■ **Document extract**:
Justices are placed on a scale of 8 (very
conservative) to -8 (very liberal). Most justices spend their careers within the range of 2 to -2, but there were a couple of liberals
in the past who went to -4 or more, and on the current Court, Clarence Thomas has spent his entire career between 3 and 4, while
Samuel Alito is creeping toward 3, and Sonia Sotomayor has jumped pretty quickly from -2 to -4

As you can see, most justices move in a liberal direction over their careers, though most also stay in a fairly narrow range, ideologically. Decades ago, there were more justices who were extreme in a liberal direction (most obviously William O. Douglas). More recently, there have been more justices who were extreme in a conservative direction (most obviously William Rehnquist). It is not always the case that the liberal-leaning justices were appointed by a Democrat (John Paul Stevens was appointed by Gerald Ford, for example) or that the conservative-leaning justices were appointed by a Republican (Fred M. Vinson was appointed by Harry S. Truman, for example). However, the lean and the party of the appointing president usually line up.

As to John Roberts, keep in mind that there have only been 17 chief justices. And seven of those served for less than a decade, so we're really only comparing 10 chief justices when it comes to "best ever" or "worst ever." There's no great way to convert 230 years of Supreme Court jurisprudence into objective numbers, but Gallup has been tracking Americans' confidence in the Court for nearly 50 years, and while it was near 50% in the 1970s and 1980s, it's down to 25% now. That's the lowest number Gallup has ever recorded, and it came before the last week's worth of decisions.

Further, there's no analogue in terms of a chief justice who publicly declared his commitment to "calling balls and strikes," over and over, but then oversaw jurisprudence that was plainly partisan. Maybe Roberts was lying about the balls and strikes, or maybe he has no influence over his colleagues. Either way, he comes up short of his predecessors, as they didn't lie about their worldview and they tended to be pretty good at herding cats in black robes.



J.H. in Boston, MA, asks: What happens in a law school classroom when they cover SCOTUS rulings that are obviously bad? That contradict themselves and existing jurisprudence, that ignore precedent without justification? Are law schools and textbooks allowed to just come out and admit that they are bad? Or do they have a duty to appear unbiased, and to respect SCOTUS rulings as the highest law of the land?

■ **What you need to do**:
a: According to the Supreme Court passage, why does a "best ever" or "worst ever" comparison of chief justices really involve only 10 of them?
b: Reproduce the Supreme Court passage from "As to John Roberts, keep" up to and including "worth of decisions.".

■ **Information shown**:
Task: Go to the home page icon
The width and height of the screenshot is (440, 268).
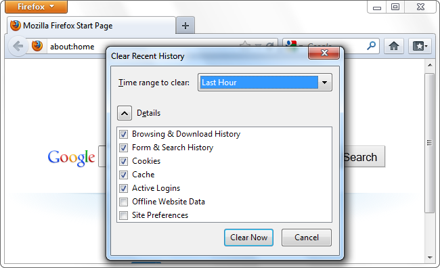Action: click(x=394, y=46)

■ **Solutions to the exercise**:
a: There have been only 17 chief justices, and seven of them served for less than a decade. That leaves 10 chief justices to compare.

b:
As to John Roberts, keep in mind that there have only been 17 chief justices. And seven of those served for less than a decade, so we're really only comparing 10 chief justices when it comes to "best ever" or "worst ever." There's no great way to convert 230 years of Supreme Court jurisprudence into objective numbers, but Gallup has been tracking Americans' confidence in the Court for nearly 50 years, and while it was near 50% in the 1970s and 1980s, it's down to 25% now. That's the lowest number Gallup has ever recorded, and it came before the last week's worth of decisions.